[MATERIAL FOR THIS EXERCISE — start]

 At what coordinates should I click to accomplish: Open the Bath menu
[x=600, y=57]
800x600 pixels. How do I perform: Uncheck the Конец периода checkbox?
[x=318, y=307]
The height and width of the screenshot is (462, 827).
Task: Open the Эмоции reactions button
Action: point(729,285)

[MATERIAL FOR THIS EXERCISE — finish]

_DIRECTIONS FOR THIS TASK_: Take each record above and return it verbatim.

_OUTPUT BELOW_:
 At what coordinates should I click to accomplish: Open the Bath menu
[x=600, y=57]
800x600 pixels. How do I perform: Uncheck the Конец периода checkbox?
[x=318, y=307]
The height and width of the screenshot is (462, 827).
Task: Open the Эмоции reactions button
Action: point(729,285)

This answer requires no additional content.